[Records contained in a dataset]

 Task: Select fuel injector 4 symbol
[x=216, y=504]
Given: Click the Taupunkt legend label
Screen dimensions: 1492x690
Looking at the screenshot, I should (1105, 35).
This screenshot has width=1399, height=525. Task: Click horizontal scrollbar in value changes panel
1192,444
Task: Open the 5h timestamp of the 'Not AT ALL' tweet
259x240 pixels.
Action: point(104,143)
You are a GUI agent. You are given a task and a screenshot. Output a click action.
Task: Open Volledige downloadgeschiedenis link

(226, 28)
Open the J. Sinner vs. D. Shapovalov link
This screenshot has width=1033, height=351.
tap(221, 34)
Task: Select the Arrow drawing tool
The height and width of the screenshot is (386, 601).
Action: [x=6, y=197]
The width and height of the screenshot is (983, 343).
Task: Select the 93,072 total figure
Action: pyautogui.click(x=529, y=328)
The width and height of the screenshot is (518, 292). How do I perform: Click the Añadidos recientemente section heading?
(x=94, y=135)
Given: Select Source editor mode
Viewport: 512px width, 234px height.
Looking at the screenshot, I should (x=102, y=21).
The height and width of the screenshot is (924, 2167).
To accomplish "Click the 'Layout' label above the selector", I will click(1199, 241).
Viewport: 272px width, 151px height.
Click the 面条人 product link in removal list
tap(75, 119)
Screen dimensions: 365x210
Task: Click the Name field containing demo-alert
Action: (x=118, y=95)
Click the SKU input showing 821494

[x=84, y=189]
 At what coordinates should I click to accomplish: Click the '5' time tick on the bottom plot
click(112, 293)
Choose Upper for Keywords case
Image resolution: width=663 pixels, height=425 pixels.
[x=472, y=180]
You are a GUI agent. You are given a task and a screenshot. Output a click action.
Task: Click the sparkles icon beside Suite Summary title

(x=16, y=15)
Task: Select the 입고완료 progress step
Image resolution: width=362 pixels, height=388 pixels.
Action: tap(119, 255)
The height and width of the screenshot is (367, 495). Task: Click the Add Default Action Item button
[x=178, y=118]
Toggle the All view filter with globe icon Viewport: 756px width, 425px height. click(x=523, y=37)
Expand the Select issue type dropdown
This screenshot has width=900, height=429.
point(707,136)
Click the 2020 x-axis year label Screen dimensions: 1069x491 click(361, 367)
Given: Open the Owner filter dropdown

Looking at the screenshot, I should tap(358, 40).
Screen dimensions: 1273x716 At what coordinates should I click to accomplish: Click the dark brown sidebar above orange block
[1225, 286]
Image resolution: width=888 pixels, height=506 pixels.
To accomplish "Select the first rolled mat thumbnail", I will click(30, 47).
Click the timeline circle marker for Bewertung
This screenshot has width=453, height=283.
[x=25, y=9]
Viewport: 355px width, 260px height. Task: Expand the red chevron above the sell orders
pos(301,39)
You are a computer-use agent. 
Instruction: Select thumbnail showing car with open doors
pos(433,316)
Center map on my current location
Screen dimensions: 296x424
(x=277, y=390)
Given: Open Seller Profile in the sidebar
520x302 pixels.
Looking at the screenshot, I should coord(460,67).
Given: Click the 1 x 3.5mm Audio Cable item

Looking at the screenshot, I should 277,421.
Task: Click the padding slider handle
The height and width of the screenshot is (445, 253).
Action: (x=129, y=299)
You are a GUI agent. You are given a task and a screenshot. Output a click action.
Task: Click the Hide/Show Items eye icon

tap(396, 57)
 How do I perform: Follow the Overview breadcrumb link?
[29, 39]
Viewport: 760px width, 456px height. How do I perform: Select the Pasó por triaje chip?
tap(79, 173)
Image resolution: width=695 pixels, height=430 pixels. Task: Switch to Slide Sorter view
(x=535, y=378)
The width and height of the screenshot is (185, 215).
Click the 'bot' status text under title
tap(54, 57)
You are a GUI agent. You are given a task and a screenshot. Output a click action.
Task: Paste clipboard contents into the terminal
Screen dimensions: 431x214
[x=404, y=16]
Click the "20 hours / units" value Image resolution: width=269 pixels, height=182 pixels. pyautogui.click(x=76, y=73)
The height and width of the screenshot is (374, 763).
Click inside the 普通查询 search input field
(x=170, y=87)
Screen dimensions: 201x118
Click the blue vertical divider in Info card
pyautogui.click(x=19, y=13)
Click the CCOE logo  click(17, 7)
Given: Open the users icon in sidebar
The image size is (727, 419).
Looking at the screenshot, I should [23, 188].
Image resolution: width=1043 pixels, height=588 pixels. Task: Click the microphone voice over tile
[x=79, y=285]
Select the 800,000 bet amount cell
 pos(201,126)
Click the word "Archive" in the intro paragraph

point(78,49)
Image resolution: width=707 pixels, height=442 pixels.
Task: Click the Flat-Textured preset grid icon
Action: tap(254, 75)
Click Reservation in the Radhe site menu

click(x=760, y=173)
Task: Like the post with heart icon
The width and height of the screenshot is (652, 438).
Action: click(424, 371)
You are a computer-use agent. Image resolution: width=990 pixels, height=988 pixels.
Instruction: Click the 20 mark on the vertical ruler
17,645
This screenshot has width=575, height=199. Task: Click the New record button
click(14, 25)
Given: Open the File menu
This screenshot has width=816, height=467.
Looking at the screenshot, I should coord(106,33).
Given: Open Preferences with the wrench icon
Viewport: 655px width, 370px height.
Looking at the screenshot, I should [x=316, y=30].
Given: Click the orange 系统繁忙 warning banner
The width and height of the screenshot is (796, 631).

Exercise description: Once more, write all of the records exactly as given.

Final answer:
 Task: Select fuel injector 4 symbol
[x=216, y=504]
Given: Click the Taupunkt legend label
Screen dimensions: 1492x690
Looking at the screenshot, I should (1105, 35).
This screenshot has width=1399, height=525. Task: Click horizontal scrollbar in value changes panel
1192,444
Task: Open the 5h timestamp of the 'Not AT ALL' tweet
259x240 pixels.
Action: point(104,143)
You are a GUI agent. You are given a task and a screenshot. Output a click action.
Task: Open Volledige downloadgeschiedenis link

(226, 28)
Open the J. Sinner vs. D. Shapovalov link
This screenshot has width=1033, height=351.
tap(221, 34)
Task: Select the Arrow drawing tool
The height and width of the screenshot is (386, 601).
Action: [x=6, y=197]
The width and height of the screenshot is (983, 343).
Task: Select the 93,072 total figure
Action: pyautogui.click(x=529, y=328)
The width and height of the screenshot is (518, 292). How do I perform: Click the Añadidos recientemente section heading?
(x=94, y=135)
Given: Select Source editor mode
Viewport: 512px width, 234px height.
Looking at the screenshot, I should (x=102, y=21).
The height and width of the screenshot is (924, 2167).
To accomplish "Click the 'Layout' label above the selector", I will click(1199, 241).
Viewport: 272px width, 151px height.
Click the 面条人 product link in removal list
tap(75, 119)
Screen dimensions: 365x210
Task: Click the Name field containing demo-alert
Action: (x=118, y=95)
Click the SKU input showing 821494

[x=84, y=189]
 At what coordinates should I click to accomplish: Click the '5' time tick on the bottom plot
click(112, 293)
Choose Upper for Keywords case
Image resolution: width=663 pixels, height=425 pixels.
[x=472, y=180]
You are a GUI agent. You are given a task and a screenshot. Output a click action.
Task: Click the sparkles icon beside Suite Summary title

(x=16, y=15)
Task: Select the 입고완료 progress step
Image resolution: width=362 pixels, height=388 pixels.
Action: tap(119, 255)
The height and width of the screenshot is (367, 495). Task: Click the Add Default Action Item button
[x=178, y=118]
Toggle the All view filter with globe icon Viewport: 756px width, 425px height. click(x=523, y=37)
Expand the Select issue type dropdown
This screenshot has width=900, height=429.
point(707,136)
Click the 2020 x-axis year label Screen dimensions: 1069x491 click(361, 367)
Given: Open the Owner filter dropdown

Looking at the screenshot, I should tap(358, 40).
Screen dimensions: 1273x716 At what coordinates should I click to accomplish: Click the dark brown sidebar above orange block
[1225, 286]
Image resolution: width=888 pixels, height=506 pixels.
To accomplish "Select the first rolled mat thumbnail", I will click(30, 47).
Click the timeline circle marker for Bewertung
This screenshot has width=453, height=283.
[x=25, y=9]
Viewport: 355px width, 260px height. Task: Expand the red chevron above the sell orders
pos(301,39)
You are a computer-use agent. 
Instruction: Select thumbnail showing car with open doors
pos(433,316)
Center map on my current location
Screen dimensions: 296x424
(x=277, y=390)
Given: Open Seller Profile in the sidebar
520x302 pixels.
Looking at the screenshot, I should coord(460,67).
Given: Click the 1 x 3.5mm Audio Cable item

Looking at the screenshot, I should 277,421.
Task: Click the padding slider handle
The height and width of the screenshot is (445, 253).
Action: (x=129, y=299)
You are a GUI agent. You are given a task and a screenshot. Output a click action.
Task: Click the Hide/Show Items eye icon

tap(396, 57)
 How do I perform: Follow the Overview breadcrumb link?
[29, 39]
Viewport: 760px width, 456px height. How do I perform: Select the Pasó por triaje chip?
tap(79, 173)
Image resolution: width=695 pixels, height=430 pixels. Task: Switch to Slide Sorter view
(x=535, y=378)
The width and height of the screenshot is (185, 215).
Click the 'bot' status text under title
tap(54, 57)
You are a GUI agent. You are given a task and a screenshot. Output a click action.
Task: Paste clipboard contents into the terminal
Screen dimensions: 431x214
[x=404, y=16]
Click the "20 hours / units" value Image resolution: width=269 pixels, height=182 pixels. pyautogui.click(x=76, y=73)
The height and width of the screenshot is (374, 763).
Click inside the 普通查询 search input field
(x=170, y=87)
Screen dimensions: 201x118
Click the blue vertical divider in Info card
pyautogui.click(x=19, y=13)
Click the CCOE logo  click(17, 7)
Given: Open the users icon in sidebar
The image size is (727, 419).
Looking at the screenshot, I should [23, 188].
Image resolution: width=1043 pixels, height=588 pixels. Task: Click the microphone voice over tile
[x=79, y=285]
Select the 800,000 bet amount cell
 pos(201,126)
Click the word "Archive" in the intro paragraph

point(78,49)
Image resolution: width=707 pixels, height=442 pixels.
Task: Click the Flat-Textured preset grid icon
Action: tap(254, 75)
Click Reservation in the Radhe site menu

click(x=760, y=173)
Task: Like the post with heart icon
The width and height of the screenshot is (652, 438).
Action: click(424, 371)
You are a computer-use agent. Image resolution: width=990 pixels, height=988 pixels.
Instruction: Click the 20 mark on the vertical ruler
17,645
This screenshot has width=575, height=199. Task: Click the New record button
click(14, 25)
Given: Open the File menu
This screenshot has width=816, height=467.
Looking at the screenshot, I should coord(106,33).
Given: Open Preferences with the wrench icon
Viewport: 655px width, 370px height.
Looking at the screenshot, I should [x=316, y=30].
Given: Click the orange 系统繁忙 warning banner
The width and height of the screenshot is (796, 631).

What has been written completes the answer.